#### What is required:
Reproduce the listing from the line containing "The image size" through the end of the listing, including both of those lines. Leave the pictures out.

#### The data:
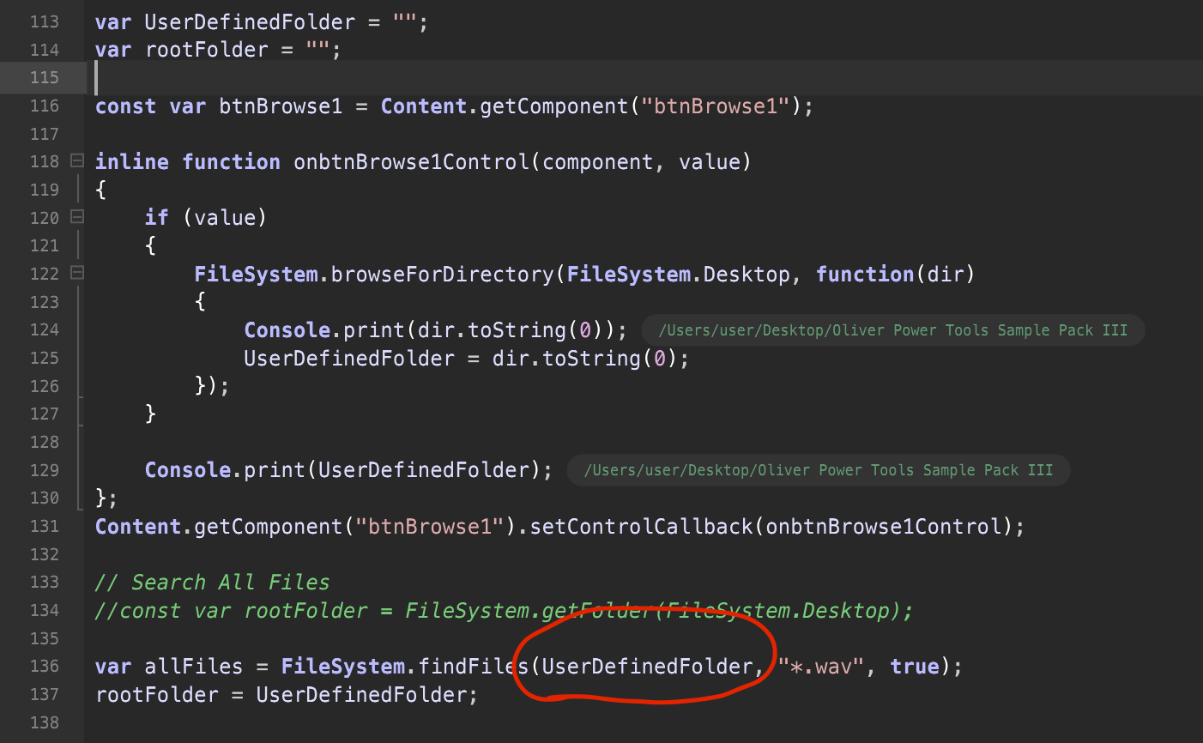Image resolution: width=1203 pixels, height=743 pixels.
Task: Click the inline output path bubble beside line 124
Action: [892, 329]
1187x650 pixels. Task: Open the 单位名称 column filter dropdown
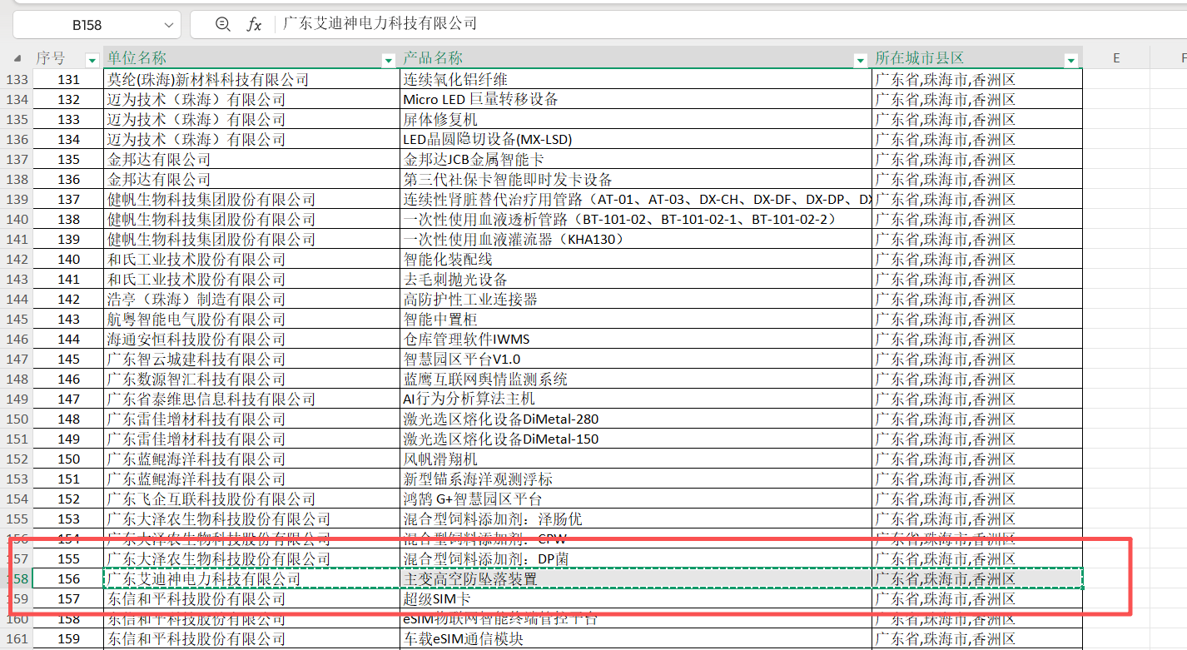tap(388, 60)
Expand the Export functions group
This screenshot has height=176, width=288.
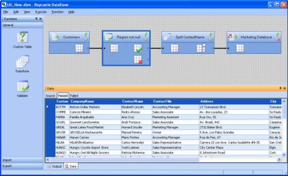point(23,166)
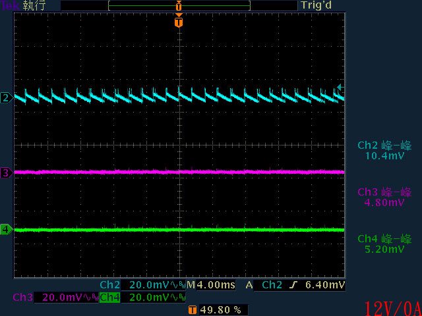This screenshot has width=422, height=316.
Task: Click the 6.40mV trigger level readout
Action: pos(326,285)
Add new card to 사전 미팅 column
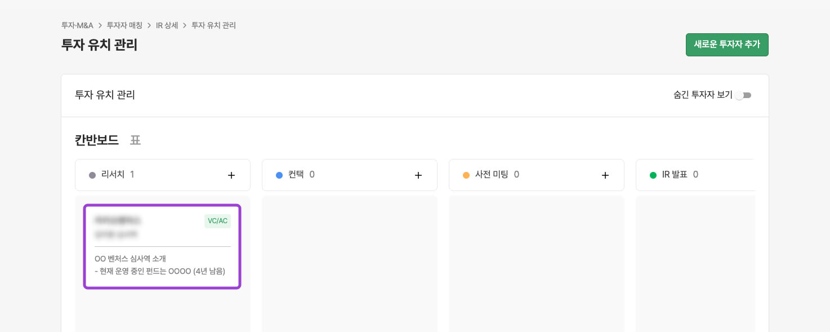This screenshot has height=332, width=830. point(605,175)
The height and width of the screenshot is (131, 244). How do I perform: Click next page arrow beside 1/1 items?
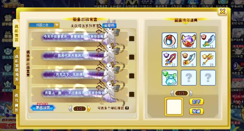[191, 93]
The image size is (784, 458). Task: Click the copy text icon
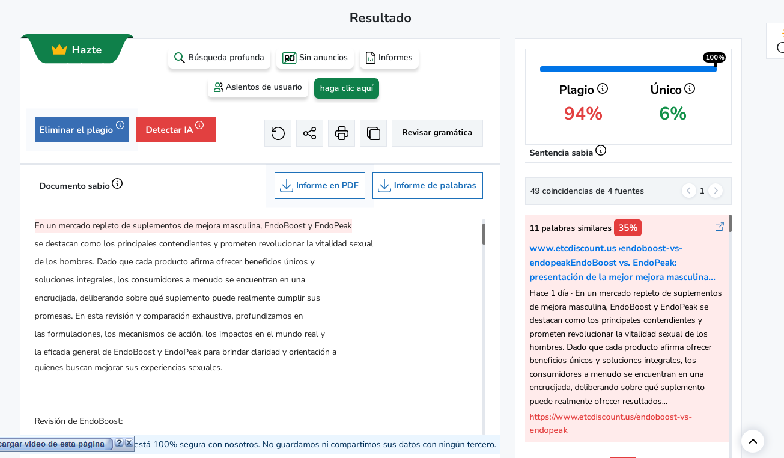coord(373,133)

#### Exercise output:
The image size is (784, 458). Task: Click the copy text icon
coord(373,133)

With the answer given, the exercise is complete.